Review Comment:
The paper presents a bibliometric analysis of the field of Ontology matching. It applies a 'semantic analysis', trying to extract topics from papers, and a 'structural' analysis studying only the bibliographic characteristics of the literature (authorship, citation, etc.).
Since, the Semantic web journal is not a journal about bibliometrics, this paper is rather particular for the journal. To be clear, it only uses classical techniques and does not apply semantic web technologies to bibliometrics. However, a part of the semantic web, Ontology matching, is the object of this study. That could be of interest to the journal readership, especially if remarkable features of the field were unveiled.
The work seems to have been seriously done, as far as I can judge and most of what is expressed is clear.
Unfortunately, after reading it, it does not seem worth publishing.
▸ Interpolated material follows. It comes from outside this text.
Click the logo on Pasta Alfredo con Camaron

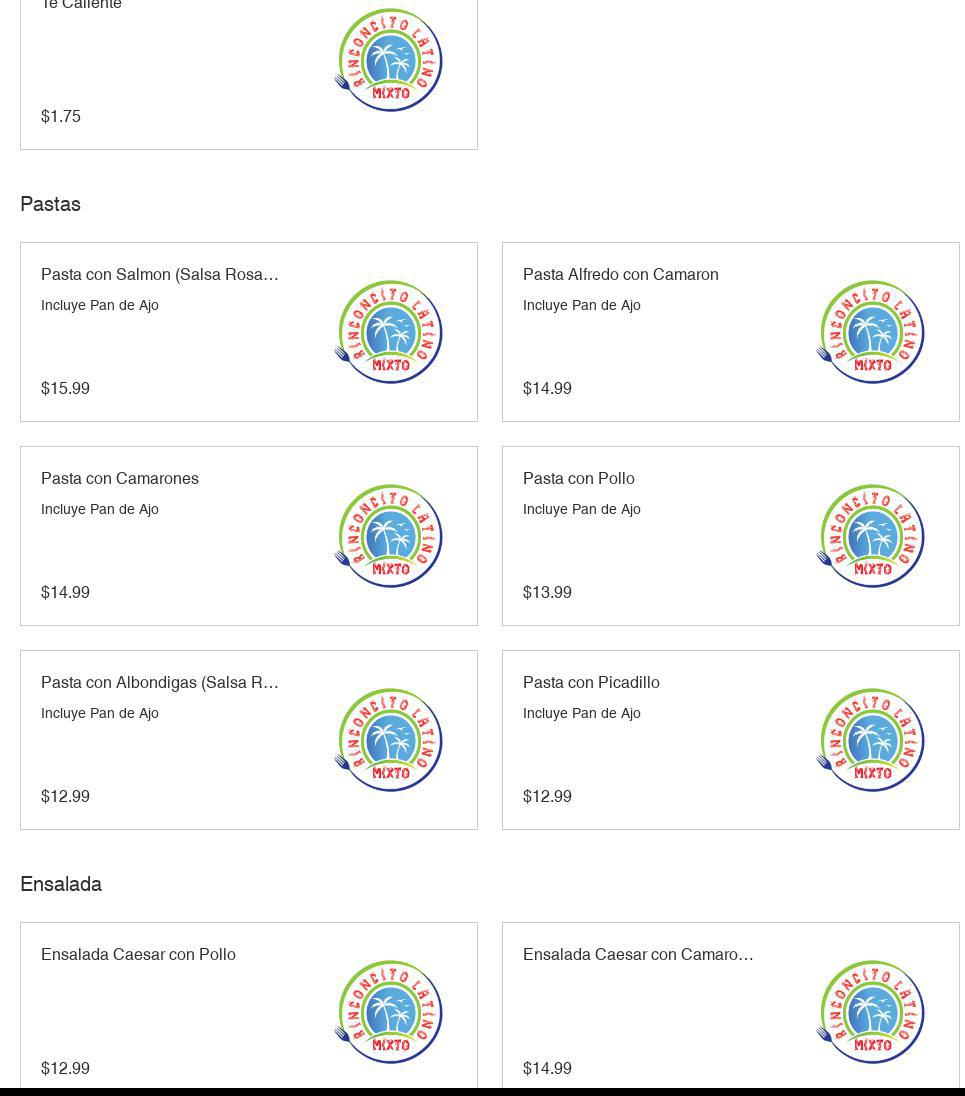[x=870, y=332]
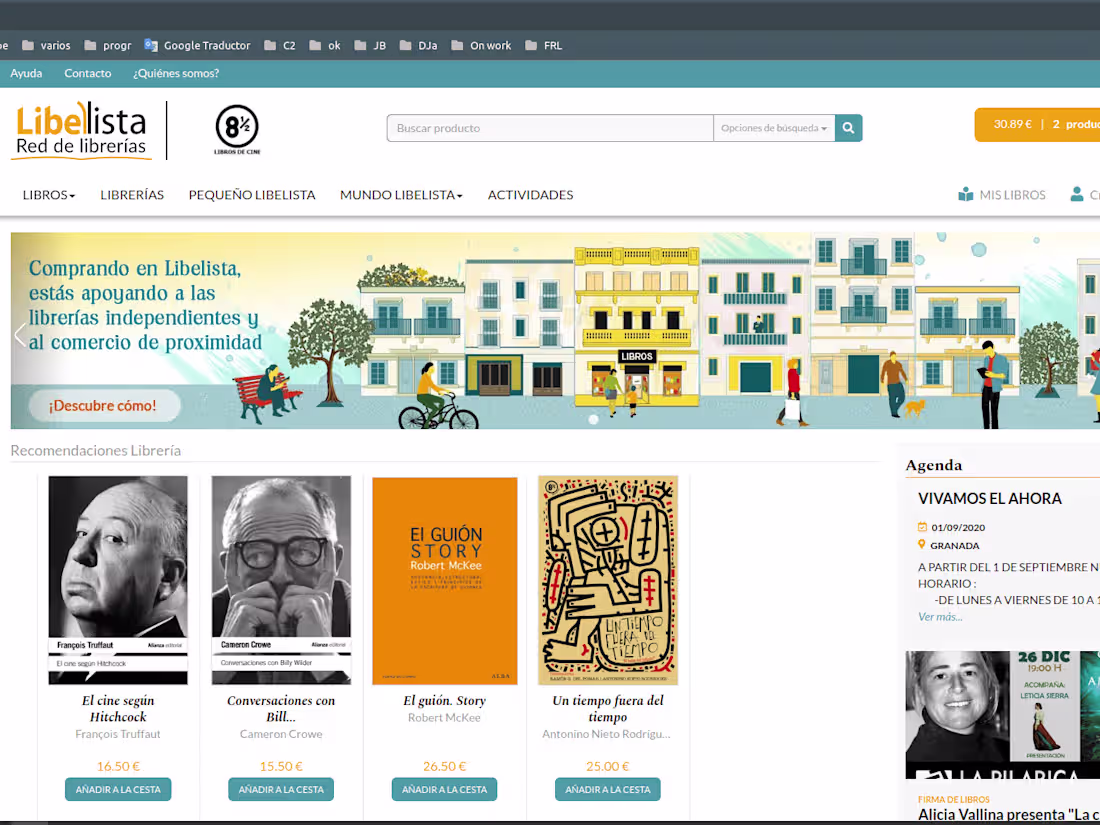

The main problem is the lack of objective: what is this work trying to assess? For most of the presented study, there is no hypothesis tested and no interesting finding reported (except at one point, but without seriously seeking to explain it, see below). It is just like if the reported figures were totally indifferent and that the paper would have been the same with different figures.
Another issue is the lack of baseline for the presented data. Indeed, it is impossible to know if the observed properties are specific to the Ontology matching field, or if they apply equally in other fields. At least, it would have been good to have a comparison with the broader context, i.e. comparing with Semantic web and Computer science. It is possible to observe features of the Ontology matching field, but no way for the reader to understand if these are remarkable or not.
Finally, in these times of Open science, it is regrettable that no mention is made of the availability of the data.
These points are the major issues. I discuss below various problems, some of them related to the issues above, some of them discussing particular points. They may help the authors to improve their paper.
* Organisation:
- The introduction does not state any goal for the paper, neither claim any findings. It rather describes the applied treatments.
- Section 2 provides a methodology. However, in absence of statement about the goal of the analysis, it is not possible to judge the relevance of the methodology.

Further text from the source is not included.